I wanted to hit the city like a tempest. Rip its innards out and fashion them into something that would feel like it was tailor-made for me. Unlock what felt like the biggest mystery. Become friends with the local drug dealer. Walk around like the richest man in town. Turn into the enigma I had always wanted to be.
Spurred on by the power of a posh accent I had picked up as a careless accident and mastered over the years — a handy byproduct unhappily always finding myself in the company of people who spent their childhoods in boarding schools — I decided to reinvent myself as a modern-day Princess Diana, only clad in cooler clothes and, if possible, more aloof.
I never succeeded. I never managed to perfect the poise needed to be the person I'd always wanted to be. I got lost in a vortex of dead mice in the kitchen sink and parties that stretched into the early hours of the morning until we all found ourselves in the park trying to stand on our heads. I shared my home with thirteen people, and the city kept on reminding me that really, it was all temporary. That we were all children. It felt like we were living an endless summer that had just mistakenly decided to manifest itself in the heart of winter.
When Georgia moved out, winter had turned into late spring.
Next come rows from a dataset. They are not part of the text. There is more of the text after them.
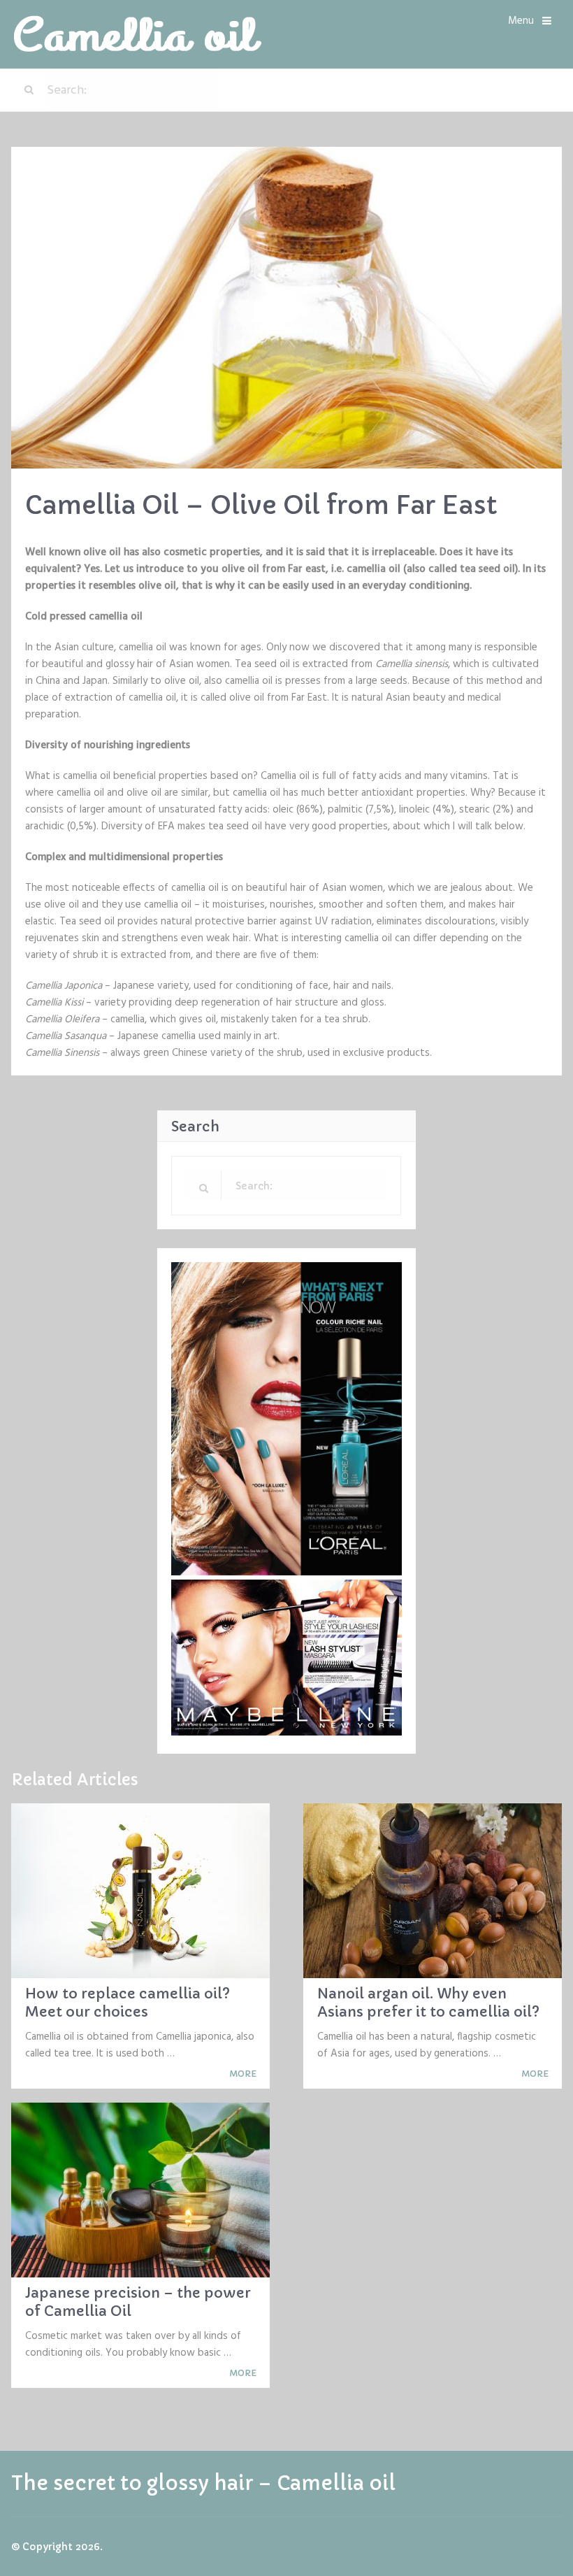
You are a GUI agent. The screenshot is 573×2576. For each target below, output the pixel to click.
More (244, 2073)
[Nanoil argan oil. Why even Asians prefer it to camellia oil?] (432, 1890)
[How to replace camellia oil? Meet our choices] (140, 1890)
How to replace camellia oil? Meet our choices (127, 2003)
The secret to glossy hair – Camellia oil (203, 2484)
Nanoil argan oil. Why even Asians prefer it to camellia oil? (428, 2003)
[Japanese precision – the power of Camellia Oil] (140, 2190)
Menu (521, 21)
The day she left, none of us remembered how the night had turned into dawn. She finally drove off, her car full to its brim with objects that had eavesdropped on our confessions about the things and the people that we were both in love with and terrified of.
The day I left London, I couldn't feel a thing.
It felt like the city was never mine to keep, anyway. Its streets had been the backdrop for what felt like three lifetimes, none of which felt quite real. When I'd speak of London later, I'd speak of it like a funny dream I once had. A mirage of lonely nights and drug deals and night buses
— the loneliest, most demented and most hilarious dream anyone could ever have.